Consigne écrite A:
Citez le texte sur l'arme nucléaire et l'Europe depuis « L’arme nucléaire, obstacle » jusqu'à « la construction européenne. » inclus.
Consigne écrite B:
D'après le texte sur l'arme nucléaire et l'Europe, pourquoi un seul État parmi 28 ne peut-il pas être accepté comme responsable d'une frappe nucléaire ? Répondez en une à trois phrases.
Consigne écrite C:
Prolongez le texte sur l'arme nucléaire et l'Europe au-delà de sa dernière phrase.

Passage fourni:
---
L’arme nucléaire, obstacle à la construction européenne
De la même manière, l’arme nucléaire se retrouve en contradiction avec la volonté affichée pour la construction européenne.
Tous les États de l’Union sont opposés à une arme nucléaire européenne, sauf les Français, et les Anglais. Une étude minutieuse, réalisée par l’organisation Pax christi-Pays-Bas, démontre que la quasi totalité des États d’Europe (sauf la France et la Hongrie) considèrent la dissuasion atomique dite « tactique » comme obsolète et encombrante. D’ailleurs, les pays qui hébergent des armes nucléaires américaines – Allemagne, Belgique, Pays-Bas, Italie – ont vu leurs parlements prendre position pour le retrait de ces armes d’Europe.
Un État parmi 28 ne peut être accepté comme responsable d’une frappe nucléaire qui inévitablement va concerner l’ensemble de l’Union européenne ; ne serait-ce que par ses conséquences en terme de retombées radioactives…
Historiquement, la création de l’Union européenne a été la réponse pour éviter le retour de la guerre entre les ennemis des deux guerres mondiales… Ce n’est pas l’arme nucléaire qui a empêché une invasion soviétique mais la création de l’Union européenne qui a été une dissuasion par rapport à une gestion impossible d’une situation post-invasion.
---
Contenu des données:
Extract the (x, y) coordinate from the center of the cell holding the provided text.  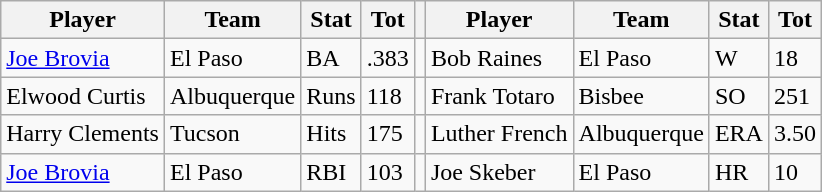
---
Résultat A:
L’arme nucléaire, obstacle à la construction européenne
De la même manière, l’arme nucléaire se retrouve en contradiction avec la volonté affichée pour la construction européenne.

Résultat B:
Une frappe nucléaire concernerait inévitablement l'ensemble de l'Union européenne, ne serait-ce que par ses conséquences en termes de retombées radioactives. Un seul État ne peut donc pas en porter seul la responsabilité.

Résultat C:
Certains laissent croire que c’est l’arme nucléaire qui nous a évité la troisième guerre mondiale. Notre analyse n’est pas celle-là. L’arme nucléaire a failli créer l’apocalypse, par chance nous avons survécu... Et comme le disait Gorbatchev, « chacun doit assurer la sécurité de l’autre ». Développer le partenariat de l’Union européenne avec la Russie offrirait de bien meilleures garanties de sécurité que le maintien des armes nucléaires.
L’arme nucléaire un obstacle à l’évolution internationale de la sécurité
L’arme nucléaire est l’instrument sur lequel s’est construit le nouvel ordre du monde issu de la Seconde Guerre mondiale. Ce que d’ailleurs le général de Gaulle avait bien compris quand dès 1945 il a lancé la France dans l’aventure de la bombe.
Aujourd’hui encore, cette arme continue de jouer un rôle structurant sur la scène internationale : « L’arme nucléaire apparaît comme le marqueur ultime de la puissance, rejetant tous ceux qui ne la possèdent pas dans une catégorie indifférenciée et subalterne et conférant à ses détenteurs une prééminence nouvelle dans la distribution de la puissance », note le chercheur Pierre Buhler dans son ouvrage sur La puissance au XXIe siècle (CNRS éditions, 2011, p. 75).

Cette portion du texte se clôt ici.